╔══

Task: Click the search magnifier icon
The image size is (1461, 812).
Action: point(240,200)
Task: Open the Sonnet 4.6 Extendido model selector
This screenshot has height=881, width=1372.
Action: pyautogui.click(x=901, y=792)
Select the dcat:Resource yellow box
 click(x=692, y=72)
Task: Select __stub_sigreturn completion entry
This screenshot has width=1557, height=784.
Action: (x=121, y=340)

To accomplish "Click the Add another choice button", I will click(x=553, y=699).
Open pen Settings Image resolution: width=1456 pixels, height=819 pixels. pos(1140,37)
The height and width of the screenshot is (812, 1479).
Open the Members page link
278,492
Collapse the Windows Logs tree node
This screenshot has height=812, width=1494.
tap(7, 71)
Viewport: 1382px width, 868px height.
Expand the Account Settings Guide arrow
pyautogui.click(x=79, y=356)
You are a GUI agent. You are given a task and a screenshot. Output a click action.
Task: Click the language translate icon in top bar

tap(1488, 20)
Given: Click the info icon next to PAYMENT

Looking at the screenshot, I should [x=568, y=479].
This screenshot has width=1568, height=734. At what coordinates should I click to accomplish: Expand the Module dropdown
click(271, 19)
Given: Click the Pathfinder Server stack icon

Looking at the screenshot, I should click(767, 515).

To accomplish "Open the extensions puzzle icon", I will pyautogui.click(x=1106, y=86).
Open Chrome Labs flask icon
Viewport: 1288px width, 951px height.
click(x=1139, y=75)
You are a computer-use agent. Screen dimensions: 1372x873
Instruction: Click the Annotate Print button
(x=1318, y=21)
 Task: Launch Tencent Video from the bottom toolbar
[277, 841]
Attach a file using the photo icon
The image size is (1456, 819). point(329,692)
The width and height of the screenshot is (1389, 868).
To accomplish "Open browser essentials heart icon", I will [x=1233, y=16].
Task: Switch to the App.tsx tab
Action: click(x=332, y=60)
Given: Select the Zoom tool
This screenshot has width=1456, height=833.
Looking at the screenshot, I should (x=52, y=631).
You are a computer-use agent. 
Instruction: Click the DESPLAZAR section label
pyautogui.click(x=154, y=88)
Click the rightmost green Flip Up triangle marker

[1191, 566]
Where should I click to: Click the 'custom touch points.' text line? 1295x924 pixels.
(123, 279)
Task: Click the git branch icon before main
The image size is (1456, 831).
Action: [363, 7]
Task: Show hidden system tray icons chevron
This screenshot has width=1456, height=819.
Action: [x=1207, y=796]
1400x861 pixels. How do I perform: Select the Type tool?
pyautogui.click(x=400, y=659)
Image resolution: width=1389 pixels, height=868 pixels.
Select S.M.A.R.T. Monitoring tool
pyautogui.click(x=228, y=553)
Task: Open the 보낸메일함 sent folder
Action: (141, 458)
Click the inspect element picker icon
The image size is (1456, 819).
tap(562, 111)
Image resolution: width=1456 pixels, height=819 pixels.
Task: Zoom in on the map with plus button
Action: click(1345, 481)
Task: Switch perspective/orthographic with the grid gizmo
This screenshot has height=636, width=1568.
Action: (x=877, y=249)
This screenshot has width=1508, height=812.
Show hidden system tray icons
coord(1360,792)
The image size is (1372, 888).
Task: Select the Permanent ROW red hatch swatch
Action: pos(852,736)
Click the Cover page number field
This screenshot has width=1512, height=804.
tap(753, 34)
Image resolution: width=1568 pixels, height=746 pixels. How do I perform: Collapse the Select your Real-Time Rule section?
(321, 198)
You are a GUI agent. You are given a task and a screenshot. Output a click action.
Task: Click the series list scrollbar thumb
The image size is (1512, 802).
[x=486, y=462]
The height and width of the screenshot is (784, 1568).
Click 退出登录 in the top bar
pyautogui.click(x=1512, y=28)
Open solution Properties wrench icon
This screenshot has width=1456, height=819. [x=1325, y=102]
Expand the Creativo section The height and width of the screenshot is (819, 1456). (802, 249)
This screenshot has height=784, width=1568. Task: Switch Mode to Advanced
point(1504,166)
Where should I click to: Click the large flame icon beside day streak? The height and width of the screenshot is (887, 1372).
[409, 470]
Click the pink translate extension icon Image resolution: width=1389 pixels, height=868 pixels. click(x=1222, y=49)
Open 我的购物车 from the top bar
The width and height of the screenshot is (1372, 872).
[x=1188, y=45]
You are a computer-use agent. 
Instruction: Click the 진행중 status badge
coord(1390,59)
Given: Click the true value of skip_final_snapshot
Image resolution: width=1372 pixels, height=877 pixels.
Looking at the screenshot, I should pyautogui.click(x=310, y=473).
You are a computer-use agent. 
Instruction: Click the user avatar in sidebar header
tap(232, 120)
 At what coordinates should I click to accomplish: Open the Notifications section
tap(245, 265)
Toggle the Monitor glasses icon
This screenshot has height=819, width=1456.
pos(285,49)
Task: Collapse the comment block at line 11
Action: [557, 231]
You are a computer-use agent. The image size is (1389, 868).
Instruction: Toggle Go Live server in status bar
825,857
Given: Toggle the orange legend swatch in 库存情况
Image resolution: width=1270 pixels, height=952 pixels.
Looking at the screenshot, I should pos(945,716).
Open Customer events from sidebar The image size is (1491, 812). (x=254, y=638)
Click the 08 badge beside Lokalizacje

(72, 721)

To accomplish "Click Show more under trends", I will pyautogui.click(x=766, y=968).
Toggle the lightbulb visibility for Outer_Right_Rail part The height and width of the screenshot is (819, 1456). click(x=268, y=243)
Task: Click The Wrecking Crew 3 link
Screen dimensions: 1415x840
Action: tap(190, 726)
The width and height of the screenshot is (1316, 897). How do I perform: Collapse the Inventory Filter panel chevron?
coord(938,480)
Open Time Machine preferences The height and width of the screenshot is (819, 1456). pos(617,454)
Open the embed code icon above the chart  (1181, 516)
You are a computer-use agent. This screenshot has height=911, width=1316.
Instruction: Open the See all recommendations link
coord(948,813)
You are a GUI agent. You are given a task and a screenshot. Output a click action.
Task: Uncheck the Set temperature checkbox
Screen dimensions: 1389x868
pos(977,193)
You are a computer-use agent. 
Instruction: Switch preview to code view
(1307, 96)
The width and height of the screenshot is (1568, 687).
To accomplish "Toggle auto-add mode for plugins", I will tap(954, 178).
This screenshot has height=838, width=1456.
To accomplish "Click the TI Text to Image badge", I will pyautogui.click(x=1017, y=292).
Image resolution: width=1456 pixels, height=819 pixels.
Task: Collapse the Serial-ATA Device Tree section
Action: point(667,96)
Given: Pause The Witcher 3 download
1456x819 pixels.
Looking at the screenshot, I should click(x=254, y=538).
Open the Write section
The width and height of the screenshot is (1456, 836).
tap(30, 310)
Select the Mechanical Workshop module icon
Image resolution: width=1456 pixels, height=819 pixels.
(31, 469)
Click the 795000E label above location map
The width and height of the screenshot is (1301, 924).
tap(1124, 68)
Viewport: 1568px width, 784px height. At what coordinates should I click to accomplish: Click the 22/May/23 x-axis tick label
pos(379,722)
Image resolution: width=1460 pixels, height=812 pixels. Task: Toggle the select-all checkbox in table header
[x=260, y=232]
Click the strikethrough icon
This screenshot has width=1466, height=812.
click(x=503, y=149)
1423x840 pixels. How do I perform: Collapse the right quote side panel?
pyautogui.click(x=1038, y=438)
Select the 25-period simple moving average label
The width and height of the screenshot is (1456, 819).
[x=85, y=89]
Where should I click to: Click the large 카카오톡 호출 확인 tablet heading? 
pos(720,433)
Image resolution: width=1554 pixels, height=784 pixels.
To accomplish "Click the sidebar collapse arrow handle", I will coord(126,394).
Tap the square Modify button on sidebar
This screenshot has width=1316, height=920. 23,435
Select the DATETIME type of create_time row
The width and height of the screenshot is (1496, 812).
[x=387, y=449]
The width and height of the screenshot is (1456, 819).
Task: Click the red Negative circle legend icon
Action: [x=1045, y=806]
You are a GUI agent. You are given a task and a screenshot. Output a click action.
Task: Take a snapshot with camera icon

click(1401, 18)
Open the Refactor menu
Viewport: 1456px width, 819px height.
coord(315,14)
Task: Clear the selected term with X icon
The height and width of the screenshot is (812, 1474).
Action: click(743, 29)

╚══

* **Assignment**: Within the material above, the line with "The width and height of the screenshot is (1389, 868)." opens the range and the line with "Given: Select the Zoom tool" closes it; reproduce that range word for word.

* **Response to this task**:
The width and height of the screenshot is (1389, 868).
To accomplish "Open browser essentials heart icon", I will [x=1233, y=16].
Task: Switch to the App.tsx tab
Action: click(x=332, y=60)
Given: Select the Zoom tool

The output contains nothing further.